Re: IETF HTML V. 2.0 Question

Murray Altheim (murray@spyglass.com)
Wed, 12 Jun 1996 14:24:17 -0500


Message-Id: <v02110114ade49b11eb44@[140.186.34.50]>
Date: Wed, 12 Jun 1996 14:24:17 -0500
To: "Solko, Dave (SOLKODE)" <SOLKODE@exchange.uc.edu>
From: murray@spyglass.com (Murray Altheim)
Subject: RE: IETF HTML V. 2.0 Question
Cc: www-html@w3.org

Dave Solko <SOLKODE@exchange.uc.edu> writes:
>>From:  murray@spyglass.com
>>Sent:  Thursday, June 6, 1996 9:39PM
>>
>>Figure 3 on page 360 of Goldfarb's "The SGML Handbook" describes the
>>SGML markup characters. Those that are processed in a document instance
>>need to be 'escaped'. In HTML these include STAGO ('<'), TAGC ('>'),
>>LIT ('"') and ERO ('&').
>
>So, in order for my HTML to be proper SGML, I have to use the escape
>characters for all quotes, ampersands and angle-brackets? I have only
>found the need to escape from the angle-brackets (and actually, only the
>less than sign) in order for my HTML to be displayed correctly and
>validate.

Dave,

You are correct. You only have to be sure your content doesn't
"accidentally" create HTML markup: it's a matter of context.
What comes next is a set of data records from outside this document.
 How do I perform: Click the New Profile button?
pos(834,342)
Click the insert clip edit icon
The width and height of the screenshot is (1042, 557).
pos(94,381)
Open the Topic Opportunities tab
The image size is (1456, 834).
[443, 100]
In proper
context, *none* need to be replaced in a system using an accurate SGML
parsing engine (that can always figure context), but on the web, where both
browsers and documents are frequently broken, it's simply safer. I stated
"need to" because on the Web, browser parsing engines may or will make
mistakes, and some mistakes can be costly. And from looking at the
percentage of invalid documents on the Web, it's better to err on the safe
side.

I've seen whole sections of text disappear from home pages of prominent
companies because the pages were never validated, and often simply
replacing those four characters with their entity equivalents would have
displayed the problem, even if the document authors didn't validate their
document.

I advocate (particularly for machine translators) simply replacing all the
"sensitive" characters with their entity equivalents, with some reasoning:

    "&"
         not followed by a space accidentally becomes an entity
    "<"
         followed by a character becomes a start tag. In some browsers,
         this is simply parsed as the beginning of a tag.
    ">"
         if there has been an erroneously created start tag, then the
         presence of ">" may accidentally cause a parser to hide a section
         of text it considers markup. Replacing ">" with &gt; will at least
         make this much less likely to pass unnoticed.
    quotes
         as previously, a browser may attempt to resolve bad markup by
         searching forward to the next quote character. It's much less
         likely to pass if quotes only appear in markup.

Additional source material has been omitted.